ACTIVITY
Starting at the line that contains "The width and", write out each line through the end of the data below, exactly as it stands. Skip any pictures.

[Items from a dataset]
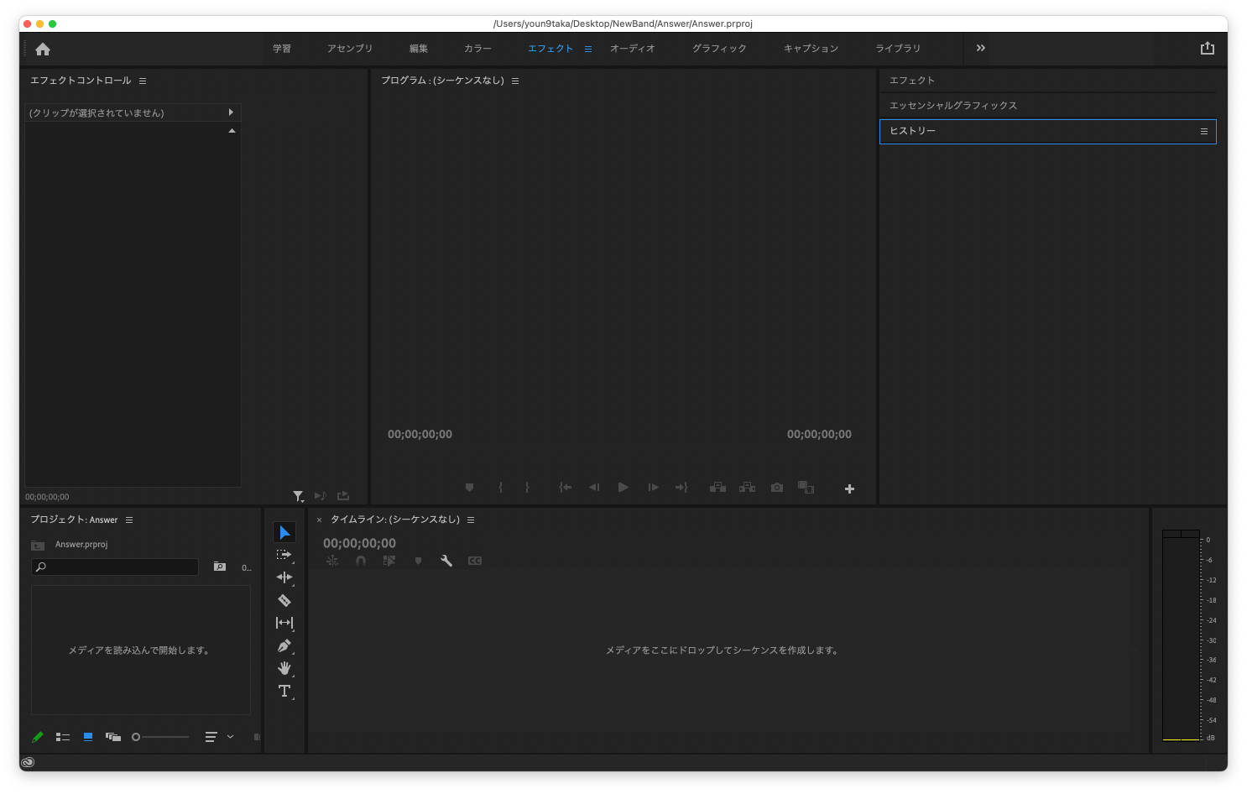Select the Track Select Forward tool

click(x=284, y=555)
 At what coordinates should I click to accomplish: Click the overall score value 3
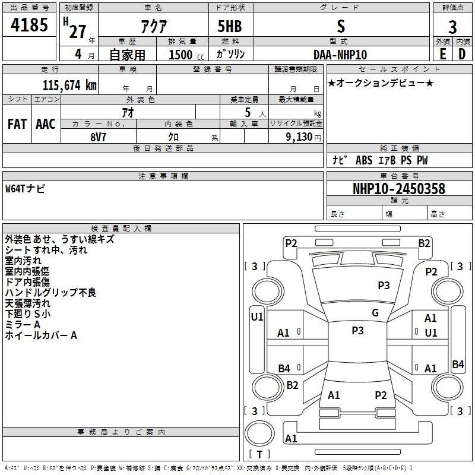click(x=452, y=27)
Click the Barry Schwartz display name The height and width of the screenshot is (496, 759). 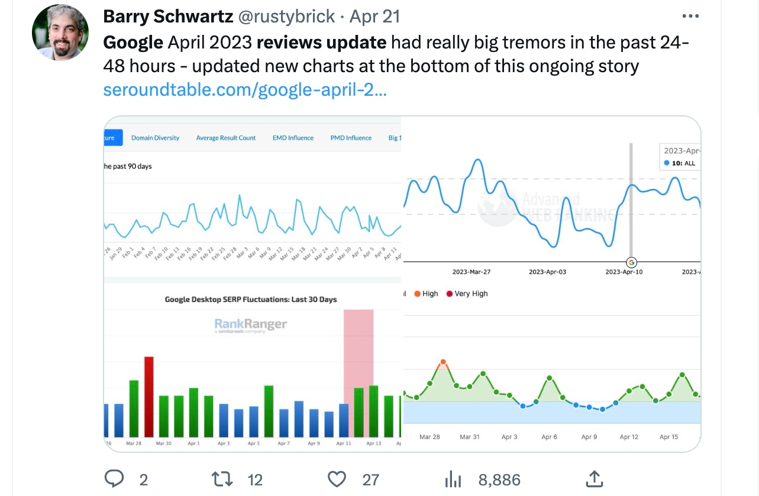168,17
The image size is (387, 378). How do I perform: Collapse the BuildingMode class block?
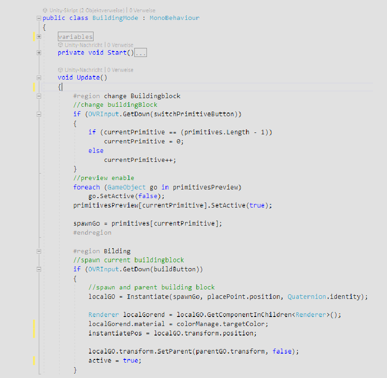tap(39, 18)
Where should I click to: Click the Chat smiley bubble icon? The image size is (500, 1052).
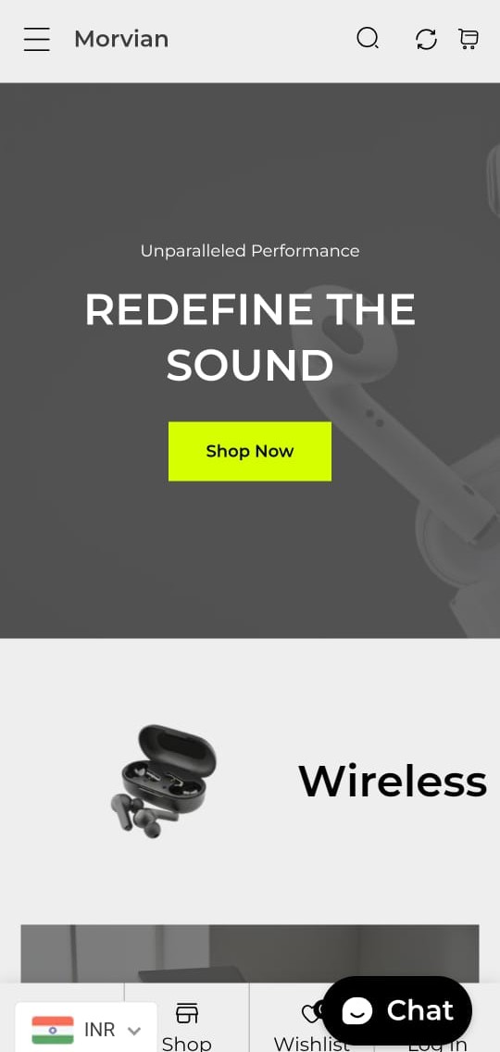click(357, 1010)
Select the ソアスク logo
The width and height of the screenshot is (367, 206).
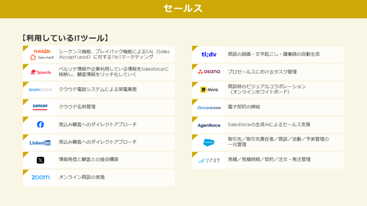coord(209,160)
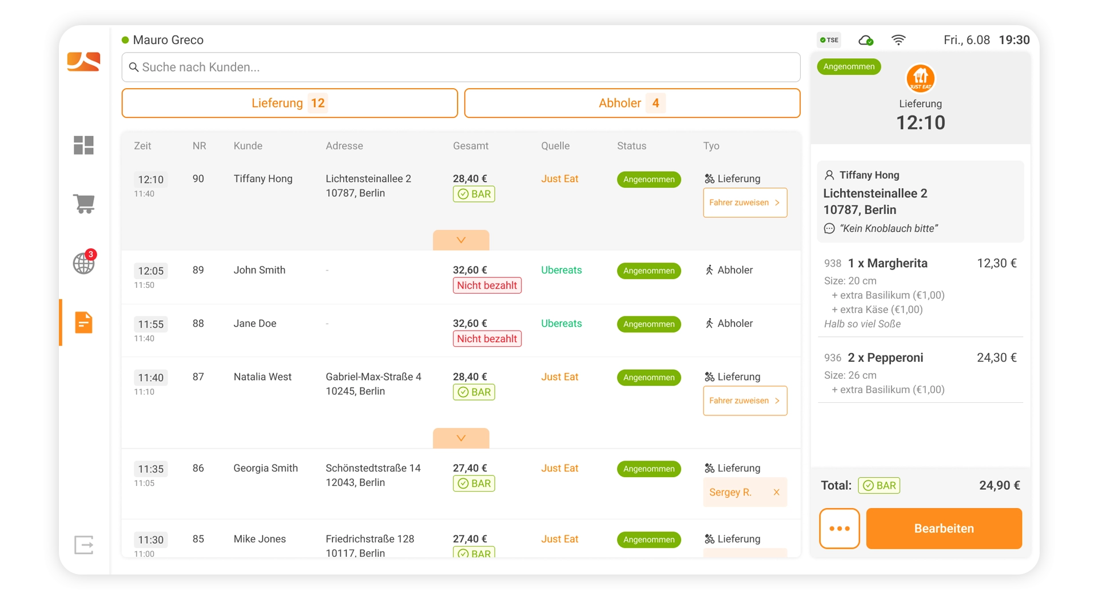Open Fahrer zuweisen for order 90

tap(745, 203)
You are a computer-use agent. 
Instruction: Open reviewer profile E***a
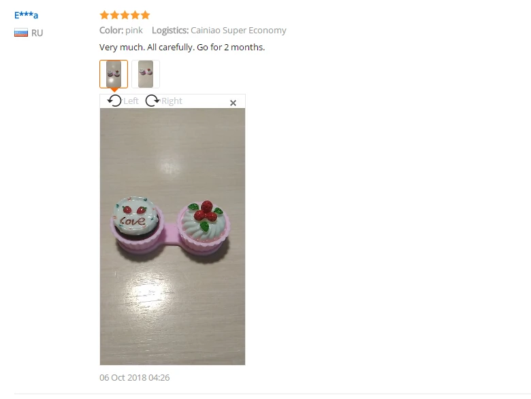click(x=26, y=15)
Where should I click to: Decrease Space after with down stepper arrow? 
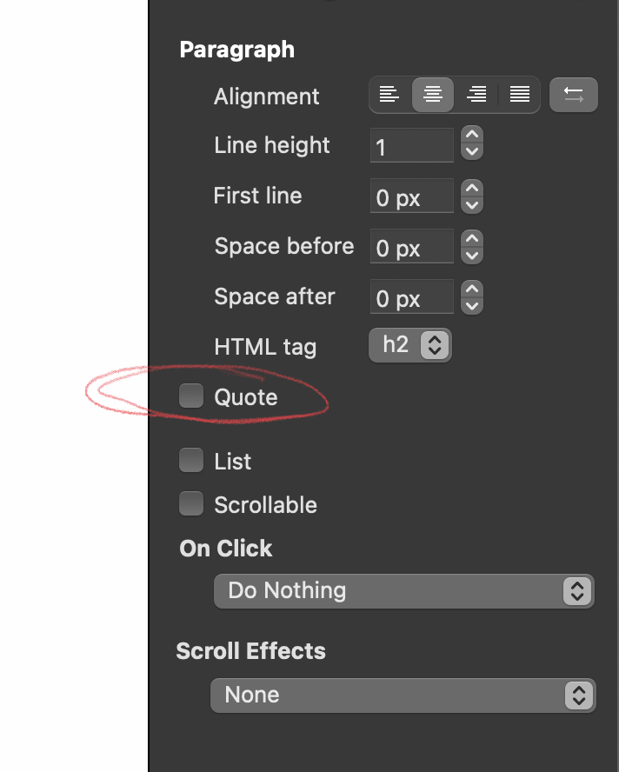[x=471, y=306]
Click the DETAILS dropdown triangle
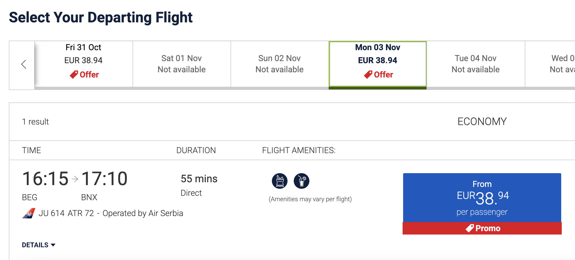 tap(53, 245)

RESULT FOR THIS TASK
The width and height of the screenshot is (367, 206).
coord(209,160)
Open Fahrer zuweisen for order 90

tap(745, 203)
You are a computer-use agent. 
Instruction: Open reviewer profile E***a
click(x=26, y=15)
Where should I click to: Decrease Space after with down stepper arrow? 
[x=471, y=306]
Click the DETAILS dropdown triangle
 tap(53, 245)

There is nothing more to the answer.